● **TAREA**: Extrae del artículo sobre el sismo el fragmento que va de "A tres años" a "albergamos en casa.", sin cambiar ni una palabra.

● **ARTÍCULO**:
▼
A tres años del sismo
Hace tres años del sismo en México, el peor que viví. Había llegado de La Habana dos días antes dejando atrás el paso de un huracán que solo me cobró un toldo y el malagradecimiento de cuatro turistas que albergamos en casa.
Era un día como cualquier otro. Sol, paz total, cantos de gallos, de pájaros, y la alegría de volver al hogar, a mis flores y a mis plantas. Mi hijo bailaba frente a la tele, seguía el estribillo de las canciones y la coreografía de unos dibujos animados y yo, sentada detrás de él, me llevaba una quesadilla a la boca cuando el rugido estruendoso aquel comenzó a estremecer todo. Eran las 13 horas con 14 minutos del 19 de septiembre de 2017.
Mi compañero miró extrañado hacia afuera. Volví a mirar a mi hijo bailar mientras el televisor comenzó a agitarse y así también la mesa, el plato, las lámparas, los adornos. De un tirón y atragantándome el último bocado arranqué al niño de su fantasía con un solo brazo y le exclamé a su papá “¡está temblando!”.
Bajé las escaleras trepidantes, salgo a la calle movediza y cubriendo con mi cuerpo toda la humanidad de mi hijo grité alertando “¡¡¡los postes, los postes!!!”, que se doblaban en el aire con intención de desplomarse contra el piso. Seguimos corriendo hasta el mirador que está en lo alto y a cincuenta metros de mi casa cuando, por fin, todo se detuvo.
Llegó una vecina con su pequeño, balbuceaba nerviosa que había estado muy duro. Mi compañero decía igual, que “la cosa había estado grave, seria”. Se aparece un taxi y el chofer nos pregunta si estábamos bien, le contestamos que sí y nos avisó que abajo, en el valle, se habían derrumbado casas y bardas.
Esperamos unos minutos en el mirador por las posibles réplicas. Me mantuve en silencio, solo observando que los niños no habían advertido nada y seguían jugando en sus fantasías.
▲
● **DATOS PROPORCIONADOS**:
▼
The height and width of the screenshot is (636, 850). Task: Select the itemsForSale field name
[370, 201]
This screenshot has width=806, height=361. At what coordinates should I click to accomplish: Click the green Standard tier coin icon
▲
● **RESPUESTA COMPLETA**:
A tres años del sismo
Hace tres años del sismo en México, el peor que viví. Había llegado de La Habana dos días antes dejando atrás el paso de un huracán que solo me cobró un toldo y el malagradecimiento de cuatro turistas que albergamos en casa.